**ACTIVITY**
Start at the line with "Toggle the camera" in the records below, stop at the line with "This screenshot has width=1469, height=812.", and return every line in that span exactly, the two end lines included.

(Saved data entries)
--------
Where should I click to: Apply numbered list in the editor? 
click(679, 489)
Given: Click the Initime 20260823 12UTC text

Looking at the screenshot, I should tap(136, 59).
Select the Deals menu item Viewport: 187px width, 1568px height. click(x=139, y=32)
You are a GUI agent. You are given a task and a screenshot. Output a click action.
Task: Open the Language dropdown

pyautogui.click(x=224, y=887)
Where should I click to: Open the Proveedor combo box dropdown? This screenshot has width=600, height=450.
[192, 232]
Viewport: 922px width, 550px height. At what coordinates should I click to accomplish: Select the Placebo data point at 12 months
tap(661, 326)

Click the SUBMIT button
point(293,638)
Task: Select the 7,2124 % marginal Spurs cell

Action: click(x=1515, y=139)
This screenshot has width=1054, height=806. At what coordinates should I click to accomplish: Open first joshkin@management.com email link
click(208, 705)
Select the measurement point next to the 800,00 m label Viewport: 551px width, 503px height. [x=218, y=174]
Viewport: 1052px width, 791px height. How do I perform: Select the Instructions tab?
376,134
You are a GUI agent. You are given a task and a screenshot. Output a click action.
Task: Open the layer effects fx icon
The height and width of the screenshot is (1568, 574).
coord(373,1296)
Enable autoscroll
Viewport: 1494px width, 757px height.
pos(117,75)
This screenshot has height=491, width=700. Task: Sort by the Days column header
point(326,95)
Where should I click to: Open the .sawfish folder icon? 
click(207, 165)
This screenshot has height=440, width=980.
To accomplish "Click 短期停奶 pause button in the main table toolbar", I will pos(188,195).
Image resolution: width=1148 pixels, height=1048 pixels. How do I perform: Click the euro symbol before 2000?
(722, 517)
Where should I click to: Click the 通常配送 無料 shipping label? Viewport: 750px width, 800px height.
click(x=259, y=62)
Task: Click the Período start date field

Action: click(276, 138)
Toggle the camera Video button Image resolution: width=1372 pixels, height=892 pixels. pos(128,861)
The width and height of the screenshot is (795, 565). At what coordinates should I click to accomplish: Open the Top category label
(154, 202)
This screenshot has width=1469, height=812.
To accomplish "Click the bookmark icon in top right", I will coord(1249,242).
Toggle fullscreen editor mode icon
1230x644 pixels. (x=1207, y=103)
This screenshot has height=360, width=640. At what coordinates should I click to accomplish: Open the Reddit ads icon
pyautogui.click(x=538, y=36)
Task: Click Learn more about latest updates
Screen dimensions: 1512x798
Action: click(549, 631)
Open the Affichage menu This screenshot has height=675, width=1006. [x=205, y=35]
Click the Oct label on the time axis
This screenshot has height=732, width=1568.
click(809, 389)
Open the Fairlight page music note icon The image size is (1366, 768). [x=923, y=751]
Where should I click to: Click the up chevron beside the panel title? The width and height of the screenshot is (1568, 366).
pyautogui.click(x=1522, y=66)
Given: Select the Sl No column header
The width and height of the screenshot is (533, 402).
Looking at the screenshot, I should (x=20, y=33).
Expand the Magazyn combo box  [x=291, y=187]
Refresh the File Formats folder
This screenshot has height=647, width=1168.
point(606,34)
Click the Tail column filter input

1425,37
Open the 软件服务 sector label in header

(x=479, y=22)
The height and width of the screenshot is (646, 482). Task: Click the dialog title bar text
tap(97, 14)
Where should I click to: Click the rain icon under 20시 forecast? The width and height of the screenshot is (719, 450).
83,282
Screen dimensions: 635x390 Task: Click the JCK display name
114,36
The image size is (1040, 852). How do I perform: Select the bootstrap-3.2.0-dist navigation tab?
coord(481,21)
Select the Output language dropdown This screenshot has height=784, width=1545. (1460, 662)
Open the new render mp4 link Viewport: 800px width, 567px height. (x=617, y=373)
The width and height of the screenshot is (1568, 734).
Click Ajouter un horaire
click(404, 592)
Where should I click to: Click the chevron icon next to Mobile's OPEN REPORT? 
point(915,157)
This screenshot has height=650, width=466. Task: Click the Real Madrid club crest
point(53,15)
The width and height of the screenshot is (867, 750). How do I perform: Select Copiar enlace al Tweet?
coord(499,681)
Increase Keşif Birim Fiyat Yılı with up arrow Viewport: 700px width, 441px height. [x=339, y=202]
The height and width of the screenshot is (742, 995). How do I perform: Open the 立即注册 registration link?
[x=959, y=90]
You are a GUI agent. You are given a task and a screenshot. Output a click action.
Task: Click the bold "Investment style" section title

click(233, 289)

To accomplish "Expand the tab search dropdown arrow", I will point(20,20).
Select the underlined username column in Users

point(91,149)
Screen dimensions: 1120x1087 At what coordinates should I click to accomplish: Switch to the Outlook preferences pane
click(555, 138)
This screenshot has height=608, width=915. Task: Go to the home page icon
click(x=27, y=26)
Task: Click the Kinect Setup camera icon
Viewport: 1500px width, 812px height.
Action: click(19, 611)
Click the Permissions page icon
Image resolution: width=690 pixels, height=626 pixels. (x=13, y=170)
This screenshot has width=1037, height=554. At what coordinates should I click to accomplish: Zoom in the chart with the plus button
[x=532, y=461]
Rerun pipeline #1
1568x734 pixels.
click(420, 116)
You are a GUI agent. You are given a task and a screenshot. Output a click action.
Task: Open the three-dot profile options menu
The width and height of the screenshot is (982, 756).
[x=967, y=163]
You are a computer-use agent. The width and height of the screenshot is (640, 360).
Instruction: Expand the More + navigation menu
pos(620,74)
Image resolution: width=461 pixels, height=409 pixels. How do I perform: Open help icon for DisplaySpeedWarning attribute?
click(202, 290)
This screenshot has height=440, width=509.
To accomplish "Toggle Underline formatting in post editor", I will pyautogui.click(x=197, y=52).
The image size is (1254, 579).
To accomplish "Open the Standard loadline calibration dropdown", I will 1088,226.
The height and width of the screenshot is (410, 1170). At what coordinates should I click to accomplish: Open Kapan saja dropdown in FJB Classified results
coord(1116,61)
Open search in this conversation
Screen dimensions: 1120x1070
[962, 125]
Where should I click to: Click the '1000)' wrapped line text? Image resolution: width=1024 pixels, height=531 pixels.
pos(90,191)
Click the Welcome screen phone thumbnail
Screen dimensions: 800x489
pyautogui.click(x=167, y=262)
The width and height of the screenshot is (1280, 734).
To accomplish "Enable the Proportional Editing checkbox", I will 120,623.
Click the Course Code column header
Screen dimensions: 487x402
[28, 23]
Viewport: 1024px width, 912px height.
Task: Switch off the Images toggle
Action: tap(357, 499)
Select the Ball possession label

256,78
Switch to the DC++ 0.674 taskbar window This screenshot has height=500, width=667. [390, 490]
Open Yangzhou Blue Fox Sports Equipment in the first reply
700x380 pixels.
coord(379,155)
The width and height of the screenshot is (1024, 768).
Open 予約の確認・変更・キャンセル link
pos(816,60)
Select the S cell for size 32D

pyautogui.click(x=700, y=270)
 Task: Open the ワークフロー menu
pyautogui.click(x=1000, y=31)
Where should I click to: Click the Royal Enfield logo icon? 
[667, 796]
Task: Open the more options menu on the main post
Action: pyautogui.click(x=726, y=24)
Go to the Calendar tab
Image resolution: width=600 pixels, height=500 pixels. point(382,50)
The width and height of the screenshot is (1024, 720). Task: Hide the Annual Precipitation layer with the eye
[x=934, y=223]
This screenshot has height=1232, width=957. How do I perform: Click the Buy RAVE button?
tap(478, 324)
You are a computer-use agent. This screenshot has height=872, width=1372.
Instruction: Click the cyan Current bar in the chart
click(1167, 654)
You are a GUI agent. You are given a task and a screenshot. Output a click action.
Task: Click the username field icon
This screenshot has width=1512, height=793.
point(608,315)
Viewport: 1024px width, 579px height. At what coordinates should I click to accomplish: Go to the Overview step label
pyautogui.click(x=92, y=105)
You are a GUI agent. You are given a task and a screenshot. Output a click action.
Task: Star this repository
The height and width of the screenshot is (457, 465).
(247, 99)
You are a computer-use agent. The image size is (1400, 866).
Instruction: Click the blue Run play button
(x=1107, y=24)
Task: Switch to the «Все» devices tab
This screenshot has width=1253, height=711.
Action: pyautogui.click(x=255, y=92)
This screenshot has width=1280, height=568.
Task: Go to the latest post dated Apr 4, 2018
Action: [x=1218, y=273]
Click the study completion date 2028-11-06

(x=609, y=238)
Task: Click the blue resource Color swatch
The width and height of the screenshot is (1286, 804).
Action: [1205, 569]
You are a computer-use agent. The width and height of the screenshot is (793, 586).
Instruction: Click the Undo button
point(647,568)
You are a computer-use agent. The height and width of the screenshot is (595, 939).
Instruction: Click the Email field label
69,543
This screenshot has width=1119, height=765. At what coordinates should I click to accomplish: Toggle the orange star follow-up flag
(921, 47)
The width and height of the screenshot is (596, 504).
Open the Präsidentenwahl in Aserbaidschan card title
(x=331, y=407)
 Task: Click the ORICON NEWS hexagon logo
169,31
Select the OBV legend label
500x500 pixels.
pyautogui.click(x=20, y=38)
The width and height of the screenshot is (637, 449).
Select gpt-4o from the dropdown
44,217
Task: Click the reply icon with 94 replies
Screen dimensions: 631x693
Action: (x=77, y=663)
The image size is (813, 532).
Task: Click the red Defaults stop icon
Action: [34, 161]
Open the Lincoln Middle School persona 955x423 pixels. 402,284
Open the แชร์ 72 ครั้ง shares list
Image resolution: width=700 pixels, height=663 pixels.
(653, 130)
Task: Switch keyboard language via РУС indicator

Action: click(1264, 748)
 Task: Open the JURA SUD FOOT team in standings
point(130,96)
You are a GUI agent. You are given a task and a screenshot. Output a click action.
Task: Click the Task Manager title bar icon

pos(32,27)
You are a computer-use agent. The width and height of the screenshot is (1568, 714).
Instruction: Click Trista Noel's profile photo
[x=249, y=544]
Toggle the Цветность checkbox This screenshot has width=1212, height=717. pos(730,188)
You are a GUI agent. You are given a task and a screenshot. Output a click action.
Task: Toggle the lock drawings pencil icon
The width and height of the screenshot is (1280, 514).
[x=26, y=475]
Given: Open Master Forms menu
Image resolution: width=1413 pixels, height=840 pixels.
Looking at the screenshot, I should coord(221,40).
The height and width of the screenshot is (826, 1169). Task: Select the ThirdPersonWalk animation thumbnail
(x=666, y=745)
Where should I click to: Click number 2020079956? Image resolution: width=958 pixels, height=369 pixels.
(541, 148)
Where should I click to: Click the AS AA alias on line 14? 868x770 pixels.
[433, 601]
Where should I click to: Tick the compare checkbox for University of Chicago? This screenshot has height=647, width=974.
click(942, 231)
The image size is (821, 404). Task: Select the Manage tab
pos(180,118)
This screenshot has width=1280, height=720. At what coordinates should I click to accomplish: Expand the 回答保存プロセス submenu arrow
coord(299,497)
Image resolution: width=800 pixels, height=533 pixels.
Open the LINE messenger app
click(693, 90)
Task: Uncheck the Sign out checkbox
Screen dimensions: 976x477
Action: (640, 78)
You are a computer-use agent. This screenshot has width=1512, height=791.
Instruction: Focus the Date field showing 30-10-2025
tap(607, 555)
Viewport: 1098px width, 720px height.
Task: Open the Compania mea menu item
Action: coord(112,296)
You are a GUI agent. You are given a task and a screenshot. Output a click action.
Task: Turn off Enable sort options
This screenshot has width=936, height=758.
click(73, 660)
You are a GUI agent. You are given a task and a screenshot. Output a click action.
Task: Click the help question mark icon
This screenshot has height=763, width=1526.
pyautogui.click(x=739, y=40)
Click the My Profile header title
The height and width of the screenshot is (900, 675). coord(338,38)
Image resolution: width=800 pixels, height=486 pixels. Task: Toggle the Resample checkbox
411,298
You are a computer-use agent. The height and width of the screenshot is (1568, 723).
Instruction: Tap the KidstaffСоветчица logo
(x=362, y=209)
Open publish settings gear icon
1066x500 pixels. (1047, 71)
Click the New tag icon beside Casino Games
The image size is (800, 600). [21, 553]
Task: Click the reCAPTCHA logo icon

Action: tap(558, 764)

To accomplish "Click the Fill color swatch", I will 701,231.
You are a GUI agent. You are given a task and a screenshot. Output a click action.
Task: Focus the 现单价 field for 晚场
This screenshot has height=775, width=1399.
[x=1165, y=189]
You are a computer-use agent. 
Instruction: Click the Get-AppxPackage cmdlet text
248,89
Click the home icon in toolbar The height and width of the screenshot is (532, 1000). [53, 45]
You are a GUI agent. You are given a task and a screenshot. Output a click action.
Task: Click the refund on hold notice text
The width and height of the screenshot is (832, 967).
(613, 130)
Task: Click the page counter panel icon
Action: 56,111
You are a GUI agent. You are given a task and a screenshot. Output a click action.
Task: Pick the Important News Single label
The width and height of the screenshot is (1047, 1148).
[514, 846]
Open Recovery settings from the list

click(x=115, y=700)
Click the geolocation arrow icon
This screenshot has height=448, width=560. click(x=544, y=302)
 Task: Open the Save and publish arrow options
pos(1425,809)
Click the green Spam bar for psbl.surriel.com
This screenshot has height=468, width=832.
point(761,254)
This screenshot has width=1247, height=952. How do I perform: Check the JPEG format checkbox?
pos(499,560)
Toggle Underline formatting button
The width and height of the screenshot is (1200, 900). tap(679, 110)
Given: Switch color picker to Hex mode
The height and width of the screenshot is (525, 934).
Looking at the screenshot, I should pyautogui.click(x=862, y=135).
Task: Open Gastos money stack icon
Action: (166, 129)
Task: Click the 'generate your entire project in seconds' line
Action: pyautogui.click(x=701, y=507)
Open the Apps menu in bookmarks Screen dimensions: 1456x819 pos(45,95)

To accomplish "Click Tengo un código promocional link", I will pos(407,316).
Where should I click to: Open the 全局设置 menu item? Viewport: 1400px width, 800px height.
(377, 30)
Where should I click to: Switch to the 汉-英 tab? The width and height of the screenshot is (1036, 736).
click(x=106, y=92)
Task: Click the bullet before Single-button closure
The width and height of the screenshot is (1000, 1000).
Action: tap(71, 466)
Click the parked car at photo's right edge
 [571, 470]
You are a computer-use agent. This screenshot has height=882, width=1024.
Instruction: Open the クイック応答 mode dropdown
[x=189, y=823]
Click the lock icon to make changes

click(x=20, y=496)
--------
**RESULT OF THE TASK**
Toggle the camera Video button Image resolution: width=1372 pixels, height=892 pixels. pos(128,861)
The width and height of the screenshot is (795, 565). At what coordinates should I click to accomplish: Open the Top category label
(154, 202)
This screenshot has width=1469, height=812.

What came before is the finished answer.